Se dedica a un expediente, revisa los cheques una y otra vez. El trabajo es una fuga. Si le fuera posible separar la cabeza del cuerpo, aflojaría sus tuercas y analizaría los circuitos, sus conexiones. Se imagina a sí mismo como un robot capaz de corregirse que, al quitarse la cabeza, ponerla sobre el escritorio y con la ayuda de destornilladores y pinzas, puede aflojar una pieza tras otra, acomodar los conductos por los que debe fluir el deseo. El muñeco mecánico descabezado pone la cabeza en el escritorio, revisa una válvula, cambia un fusible quemado, conecta de nuevo dos cables y repara su propio mecanismo. Después, al volver la cabeza a su sitio, ajustándola de nuevo al cuerpo, se siente satisfecho: ningún deseo, por frenético que sea, alterará su funcionamiento normal.
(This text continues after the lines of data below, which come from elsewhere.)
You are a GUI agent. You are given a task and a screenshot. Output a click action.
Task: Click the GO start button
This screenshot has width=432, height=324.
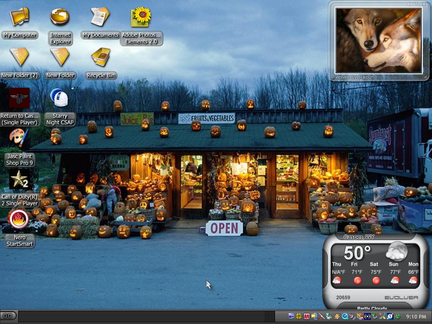coord(8,316)
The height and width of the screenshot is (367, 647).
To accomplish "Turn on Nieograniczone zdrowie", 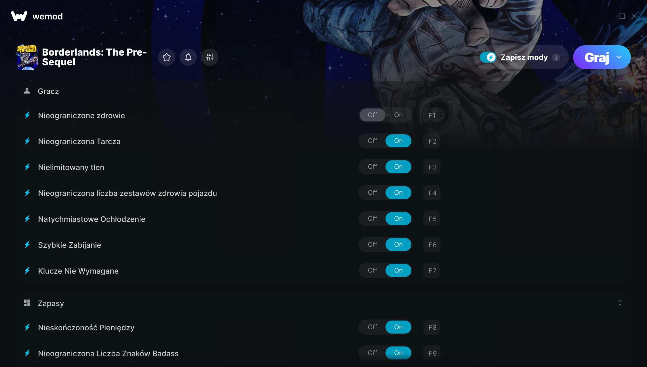I will tap(398, 115).
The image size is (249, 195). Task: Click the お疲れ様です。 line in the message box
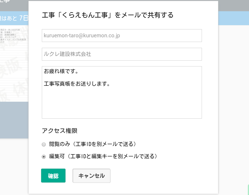point(61,71)
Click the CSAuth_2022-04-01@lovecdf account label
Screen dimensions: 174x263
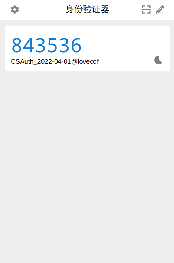55,61
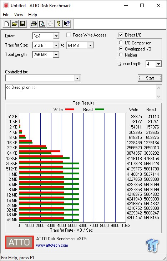Click the New file toolbar icon

click(7, 24)
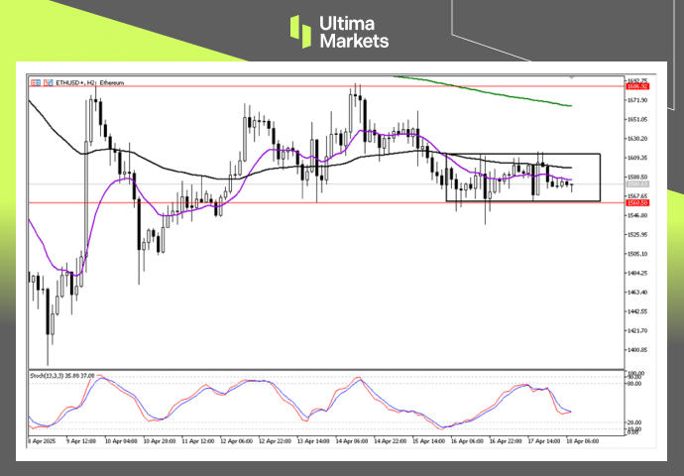Click the chart shift triangle marker at top
The image size is (684, 476).
click(570, 78)
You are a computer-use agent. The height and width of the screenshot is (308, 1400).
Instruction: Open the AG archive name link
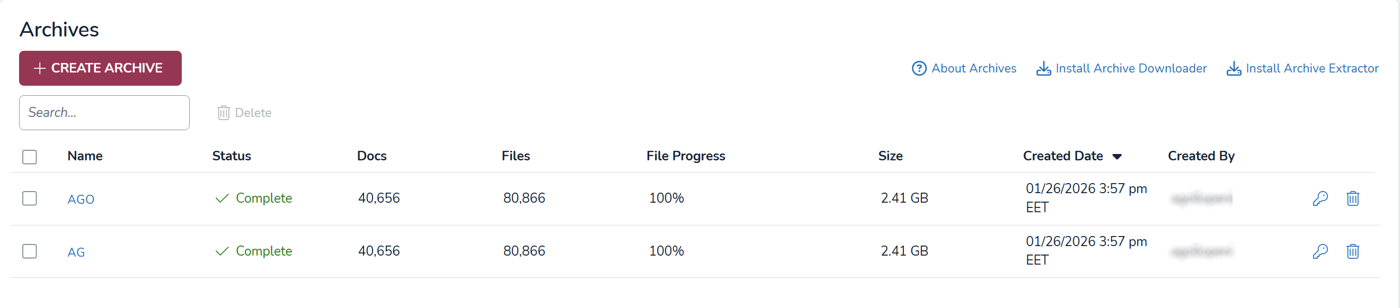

Pero la desesperación lo puede. Una jaqueca insoportable. Se le nubla la visión. La boca arenosa, las palmas húmedas. Taquicardia, un mareo nauseoso. Se incorpora despacio, con una naturalidad fingida. Va al baño. Y en el baño se afloja el cuello de la camisa, se remanga, se moja las muñecas, la cara, y después traga unas aspirinas. Cada vez que esto le ocurre, evita mirarse en el espejo. Pero después de un momento largo le toma el gusto a su imagen en el espejo: un gusto turbio lo atrae. No es fuerte quien devuelve los golpes sino quien los asimila, se dice.

Tiene razón el otro. Si su debilidad es su fuerza, la aplicará para conseguir que, mediante la piedad, la secretaria cambie de idea. Le dará tanta lástima a la joven que terminará entregándose. Piensa en un famoso cantante ciego, en su éxito con las mujeres. Si el ciego ejerce ese hechizo no se debe a su voz estridente de cantante de subte. Se debe a su ceguera. La falta le garantiza el poder. Pero él no es ni cantante ni ciego. Es rengo. No cree que con su renguera pueda lucirse en un vals. Mira la hora.

El despacho. Ella sigue ahí. Los dos siguen ahí.